Assignment
Give back every entry in full, exactly as it reads.

○ ○ ○ ○

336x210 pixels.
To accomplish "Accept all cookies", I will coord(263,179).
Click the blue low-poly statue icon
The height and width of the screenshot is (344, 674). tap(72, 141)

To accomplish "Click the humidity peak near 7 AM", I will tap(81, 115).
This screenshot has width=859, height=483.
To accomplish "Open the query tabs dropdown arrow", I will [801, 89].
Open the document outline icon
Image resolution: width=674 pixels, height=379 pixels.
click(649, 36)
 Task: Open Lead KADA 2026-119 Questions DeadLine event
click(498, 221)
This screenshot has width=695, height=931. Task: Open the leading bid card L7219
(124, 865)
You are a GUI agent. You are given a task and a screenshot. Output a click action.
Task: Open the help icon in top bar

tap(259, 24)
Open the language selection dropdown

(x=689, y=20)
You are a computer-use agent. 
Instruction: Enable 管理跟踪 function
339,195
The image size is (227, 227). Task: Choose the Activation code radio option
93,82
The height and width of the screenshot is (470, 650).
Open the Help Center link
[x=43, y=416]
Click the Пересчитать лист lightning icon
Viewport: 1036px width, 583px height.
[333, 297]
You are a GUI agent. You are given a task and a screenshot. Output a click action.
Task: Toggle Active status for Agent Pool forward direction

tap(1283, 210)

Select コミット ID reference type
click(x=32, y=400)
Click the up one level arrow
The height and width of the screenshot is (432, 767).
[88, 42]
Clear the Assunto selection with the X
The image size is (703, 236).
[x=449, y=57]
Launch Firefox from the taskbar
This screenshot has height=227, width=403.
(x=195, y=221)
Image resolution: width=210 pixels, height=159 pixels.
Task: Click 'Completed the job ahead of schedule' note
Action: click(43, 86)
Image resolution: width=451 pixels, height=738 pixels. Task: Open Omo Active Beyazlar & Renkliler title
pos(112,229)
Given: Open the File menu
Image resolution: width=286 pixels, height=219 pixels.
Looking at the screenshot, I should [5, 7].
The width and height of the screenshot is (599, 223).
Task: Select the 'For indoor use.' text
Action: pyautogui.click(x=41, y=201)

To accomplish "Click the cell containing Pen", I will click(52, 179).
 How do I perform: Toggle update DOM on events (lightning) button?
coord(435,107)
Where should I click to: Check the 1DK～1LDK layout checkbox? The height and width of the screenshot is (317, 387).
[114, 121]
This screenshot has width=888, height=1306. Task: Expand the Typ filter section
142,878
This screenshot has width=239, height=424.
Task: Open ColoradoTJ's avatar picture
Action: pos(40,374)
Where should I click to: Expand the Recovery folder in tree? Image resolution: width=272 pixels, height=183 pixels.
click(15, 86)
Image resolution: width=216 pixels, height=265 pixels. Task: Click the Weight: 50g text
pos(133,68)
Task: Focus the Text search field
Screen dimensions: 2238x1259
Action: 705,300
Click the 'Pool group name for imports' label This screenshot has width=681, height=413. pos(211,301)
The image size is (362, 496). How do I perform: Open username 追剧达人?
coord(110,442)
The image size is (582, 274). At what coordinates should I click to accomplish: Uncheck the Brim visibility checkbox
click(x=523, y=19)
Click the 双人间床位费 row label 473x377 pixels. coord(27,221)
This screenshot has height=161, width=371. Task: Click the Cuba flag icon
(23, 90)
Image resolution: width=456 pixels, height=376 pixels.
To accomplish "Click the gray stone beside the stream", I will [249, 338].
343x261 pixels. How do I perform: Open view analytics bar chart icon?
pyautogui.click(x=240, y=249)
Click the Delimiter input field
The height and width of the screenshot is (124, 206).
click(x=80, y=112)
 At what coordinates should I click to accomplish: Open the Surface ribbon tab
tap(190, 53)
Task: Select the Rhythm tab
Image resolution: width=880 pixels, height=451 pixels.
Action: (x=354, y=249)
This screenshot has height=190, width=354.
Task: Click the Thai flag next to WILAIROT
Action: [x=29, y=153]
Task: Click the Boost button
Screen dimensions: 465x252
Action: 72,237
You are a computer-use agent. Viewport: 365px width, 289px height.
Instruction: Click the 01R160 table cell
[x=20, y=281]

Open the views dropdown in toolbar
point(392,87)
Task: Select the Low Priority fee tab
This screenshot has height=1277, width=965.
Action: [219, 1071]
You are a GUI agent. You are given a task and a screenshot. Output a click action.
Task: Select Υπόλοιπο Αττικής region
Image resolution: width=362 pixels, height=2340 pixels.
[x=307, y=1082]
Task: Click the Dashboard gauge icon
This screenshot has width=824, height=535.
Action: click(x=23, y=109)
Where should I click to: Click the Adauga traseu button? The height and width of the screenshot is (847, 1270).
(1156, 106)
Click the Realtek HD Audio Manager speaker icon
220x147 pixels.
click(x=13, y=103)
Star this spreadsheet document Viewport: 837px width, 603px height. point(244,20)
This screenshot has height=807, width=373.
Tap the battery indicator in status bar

○ ○ ○ ○

Result for this exercise
336x210 pixels.
To accomplish "Accept all cookies", I will coord(263,179).
Click the blue low-poly statue icon
The height and width of the screenshot is (344, 674). tap(72, 141)

To accomplish "Click the humidity peak near 7 AM", I will tap(81, 115).
This screenshot has width=859, height=483.
To accomplish "Open the query tabs dropdown arrow", I will [801, 89].
Open the document outline icon
Image resolution: width=674 pixels, height=379 pixels.
click(649, 36)
 Task: Open Lead KADA 2026-119 Questions DeadLine event
click(498, 221)
This screenshot has width=695, height=931. Task: Open the leading bid card L7219
(124, 865)
You are a GUI agent. You are given a task and a screenshot. Output a click action.
Task: Open the help icon in top bar

tap(259, 24)
Open the language selection dropdown

(x=689, y=20)
You are a computer-use agent. 
Instruction: Enable 管理跟踪 function
339,195
The image size is (227, 227). Task: Choose the Activation code radio option
93,82
The height and width of the screenshot is (470, 650).
Open the Help Center link
[x=43, y=416]
Click the Пересчитать лист lightning icon
Viewport: 1036px width, 583px height.
[333, 297]
You are a GUI agent. You are given a task and a screenshot. Output a click action.
Task: Toggle Active status for Agent Pool forward direction

tap(1283, 210)

Select コミット ID reference type
click(x=32, y=400)
Click the up one level arrow
The height and width of the screenshot is (432, 767).
[88, 42]
Clear the Assunto selection with the X
The image size is (703, 236).
[x=449, y=57]
Launch Firefox from the taskbar
This screenshot has height=227, width=403.
(x=195, y=221)
Image resolution: width=210 pixels, height=159 pixels.
Task: Click 'Completed the job ahead of schedule' note
Action: click(43, 86)
Image resolution: width=451 pixels, height=738 pixels. Task: Open Omo Active Beyazlar & Renkliler title
pos(112,229)
Given: Open the File menu
Image resolution: width=286 pixels, height=219 pixels.
Looking at the screenshot, I should [5, 7].
The width and height of the screenshot is (599, 223).
Task: Select the 'For indoor use.' text
Action: pyautogui.click(x=41, y=201)

To accomplish "Click the cell containing Pen", I will click(52, 179).
 How do I perform: Toggle update DOM on events (lightning) button?
coord(435,107)
Where should I click to: Check the 1DK～1LDK layout checkbox? The height and width of the screenshot is (317, 387).
[114, 121]
This screenshot has width=888, height=1306. Task: Expand the Typ filter section
142,878
This screenshot has width=239, height=424.
Task: Open ColoradoTJ's avatar picture
Action: pos(40,374)
Where should I click to: Expand the Recovery folder in tree? Image resolution: width=272 pixels, height=183 pixels.
click(15, 86)
Image resolution: width=216 pixels, height=265 pixels. Task: Click the Weight: 50g text
pos(133,68)
Task: Focus the Text search field
Screen dimensions: 2238x1259
Action: 705,300
Click the 'Pool group name for imports' label This screenshot has width=681, height=413. pos(211,301)
The image size is (362, 496). How do I perform: Open username 追剧达人?
coord(110,442)
The image size is (582, 274). At what coordinates should I click to accomplish: Uncheck the Brim visibility checkbox
click(x=523, y=19)
Click the 双人间床位费 row label 473x377 pixels. coord(27,221)
This screenshot has height=161, width=371. Task: Click the Cuba flag icon
(23, 90)
Image resolution: width=456 pixels, height=376 pixels.
To accomplish "Click the gray stone beside the stream", I will [249, 338].
343x261 pixels. How do I perform: Open view analytics bar chart icon?
pyautogui.click(x=240, y=249)
Click the Delimiter input field
The height and width of the screenshot is (124, 206).
click(x=80, y=112)
 At what coordinates should I click to accomplish: Open the Surface ribbon tab
tap(190, 53)
Task: Select the Rhythm tab
Image resolution: width=880 pixels, height=451 pixels.
Action: (x=354, y=249)
This screenshot has height=190, width=354.
Task: Click the Thai flag next to WILAIROT
Action: [x=29, y=153]
Task: Click the Boost button
Screen dimensions: 465x252
Action: 72,237
You are a computer-use agent. Viewport: 365px width, 289px height.
Instruction: Click the 01R160 table cell
[x=20, y=281]

Open the views dropdown in toolbar
point(392,87)
Task: Select the Low Priority fee tab
This screenshot has height=1277, width=965.
Action: [219, 1071]
You are a GUI agent. You are given a task and a screenshot. Output a click action.
Task: Select Υπόλοιπο Αττικής region
Image resolution: width=362 pixels, height=2340 pixels.
[x=307, y=1082]
Task: Click the Dashboard gauge icon
This screenshot has width=824, height=535.
Action: click(x=23, y=109)
Where should I click to: Click the Adauga traseu button? The height and width of the screenshot is (847, 1270).
(1156, 106)
Click the Realtek HD Audio Manager speaker icon
220x147 pixels.
click(x=13, y=103)
Star this spreadsheet document Viewport: 837px width, 603px height. point(244,20)
This screenshot has height=807, width=373.
Tap the battery indicator in status bar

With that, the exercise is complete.